As already mentioned, a ship expends 1 unit of food (a barrel?) and 1 unit of fuel (a cartload of coal?) per unit of distance traveled, with each journey costing at least 1 of each. If the ship makes a few closely placed stops along the way, an argument can be made to count that as a single trip. Should you wish to reflect a fuel-efficient engine in the mechanics, a stunt to modify fuel consumption would be entirely appropriate.

Every journey starts with the navigator plotting a course. In this case, an Overcome check with the Navigation skill. The opposition would likely start at 3 and be influenced by the length of the trip as well as whatever hazards are in the way. Success means the navigator does their job well and the ship goes where you wished to go. Success with style means you round down when counting the units of distance traveled, to a minimum of one. Through a cunning use of currents, freak gusts of wind and plain fortune, you shave off precious days of travel. If there is no rounding to be had, the ship gains a boost for the journey instead. Failure means the trip is going to be more erratic – see below. If none of the players elected to play a navigator, it would be a good idea to hire an NPC.

On the way

Illustration by Oinkfrog
Illustration by Oinkfrog

There you are, course plotted, engine purring, hold full of supplies. Time to zail! If only things were so easy. The Zee is unpredictable, and the crew is not to be trusted either. Following is a simple system designed to give the GM some ideas as to what might happen along the way. It is entirely up to them when and how to use it.

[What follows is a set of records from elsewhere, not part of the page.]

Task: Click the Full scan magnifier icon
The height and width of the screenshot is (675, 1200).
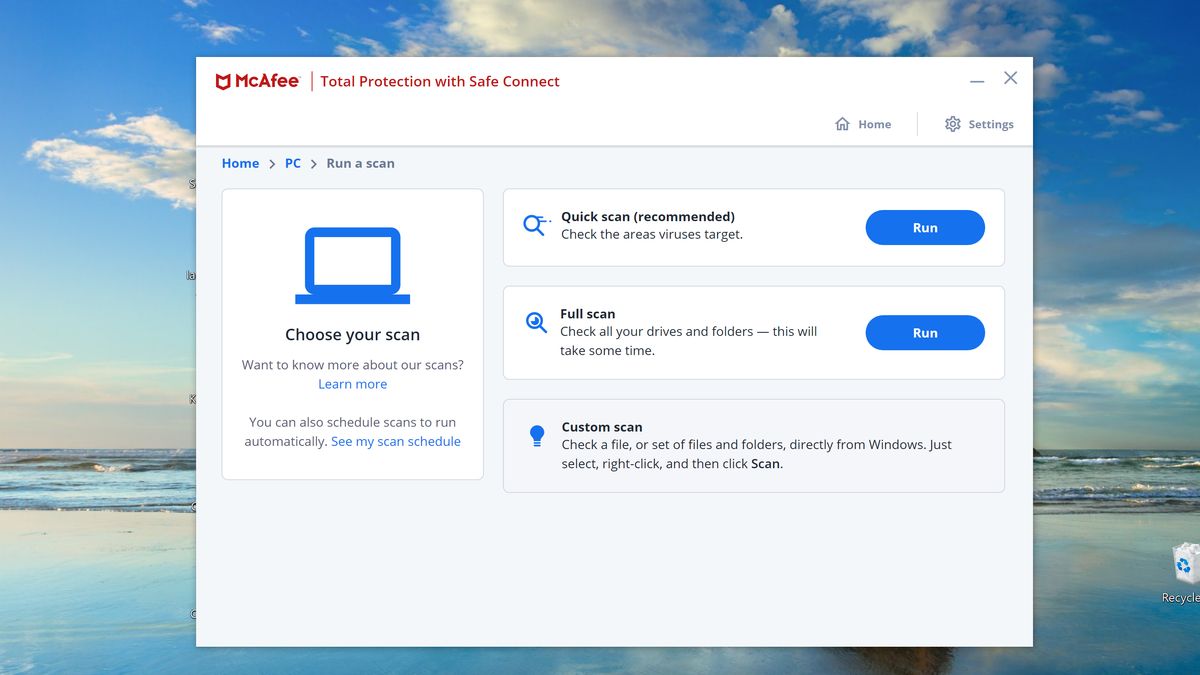Action: click(535, 322)
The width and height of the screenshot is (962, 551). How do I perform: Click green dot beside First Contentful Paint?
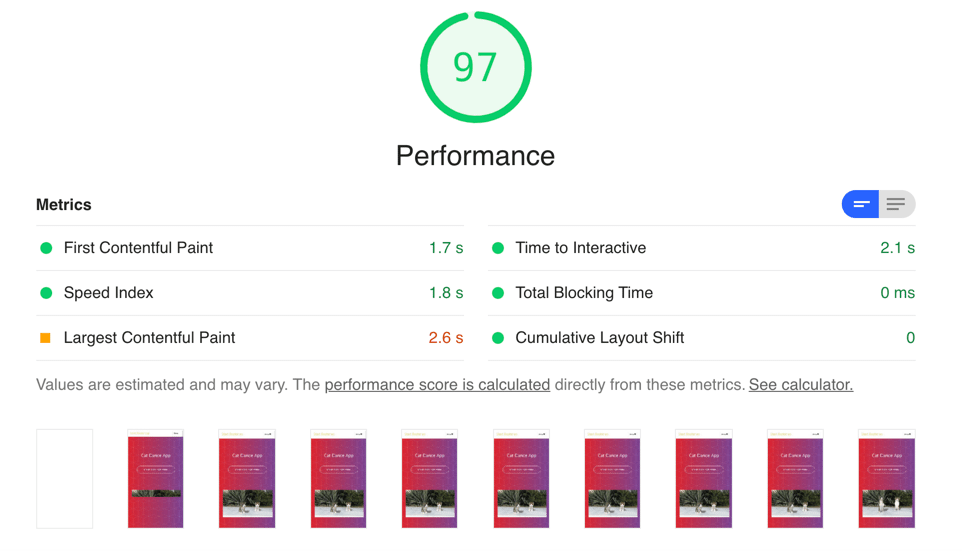click(x=46, y=248)

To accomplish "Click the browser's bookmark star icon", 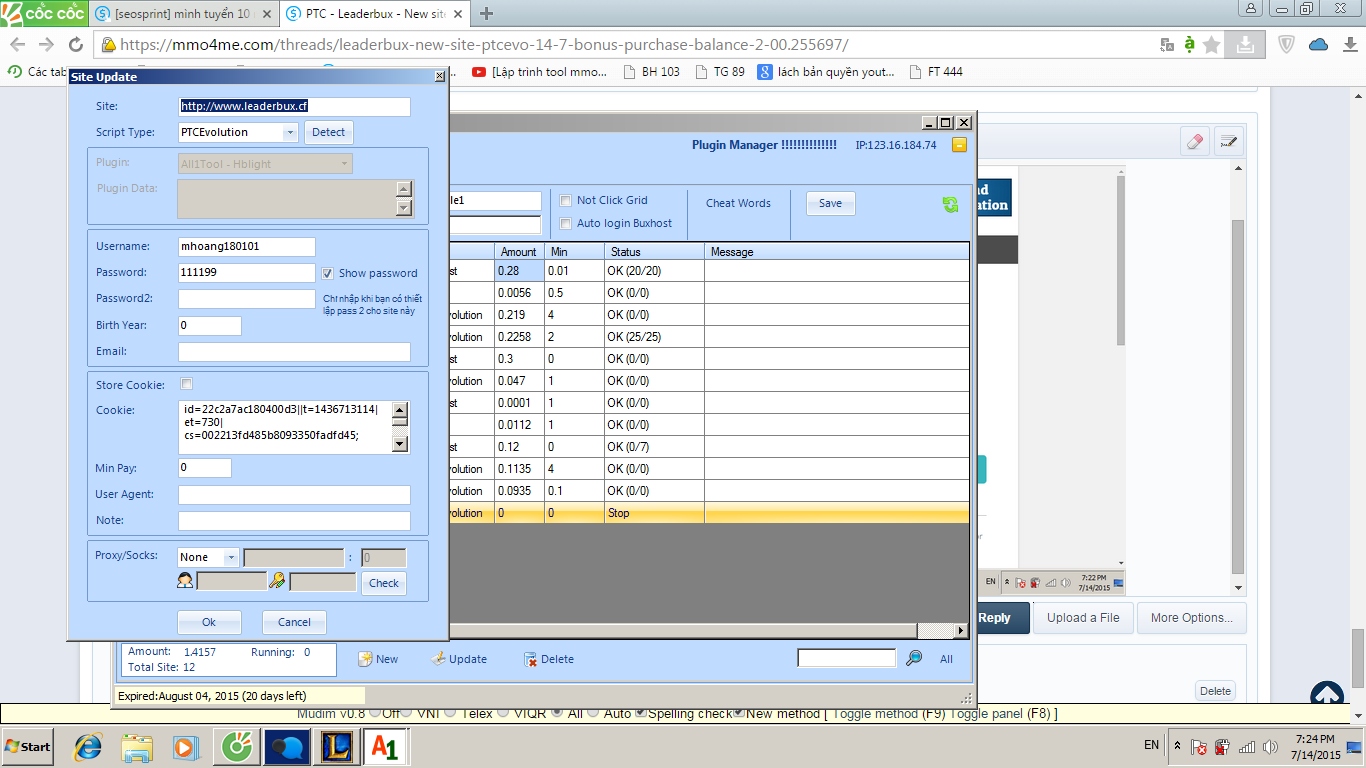I will coord(1211,45).
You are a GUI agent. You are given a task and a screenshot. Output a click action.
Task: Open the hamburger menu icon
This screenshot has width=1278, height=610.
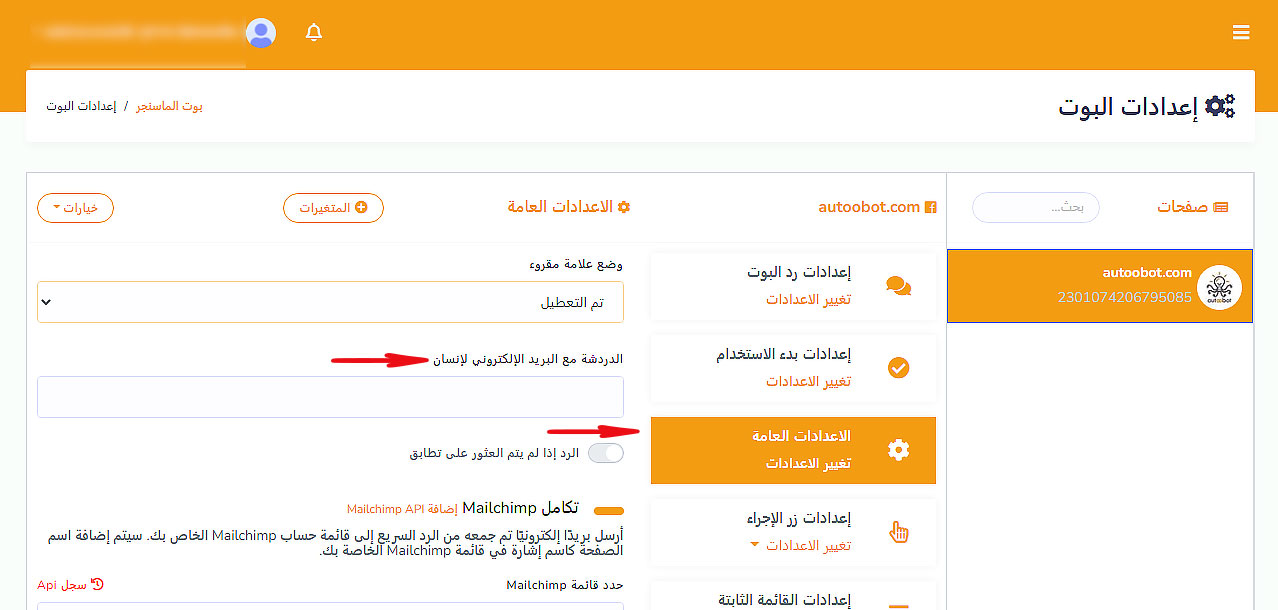point(1241,33)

For each unit of distance traveled, roll 4 fate dice. If the Navigator failed to plot the course, reroll one die showing a blank face – the journey takes just a bit longer, with more opportunities for things to go wrong. This isn’t a skill check, instead the values on the dice suggest the nature of the occurrences to be had on the way. Minuses rolled indicate an internal event, while pluses hint at something external happening to the ship. The more of a symbol present, the more significant the event. One or two mean a brief scene, three might take some time to resolve, while four could take over a session.

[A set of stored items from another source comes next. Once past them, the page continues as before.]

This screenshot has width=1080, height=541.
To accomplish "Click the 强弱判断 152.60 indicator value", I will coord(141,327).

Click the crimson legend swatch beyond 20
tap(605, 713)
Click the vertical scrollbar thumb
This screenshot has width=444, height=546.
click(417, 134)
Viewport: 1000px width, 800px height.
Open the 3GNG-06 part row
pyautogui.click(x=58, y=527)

The following list is merely suggestions, largely lifted from SS and FL. Once the game is underway, there will no doubt be plenty of plot lines that can come up during these journeys. It is also a great time to compel aspects: a bunch of proactive and dramatic people are stuck in a tiny ship for days or weeks on end, with nothing to do but be proactively dramatic at each other.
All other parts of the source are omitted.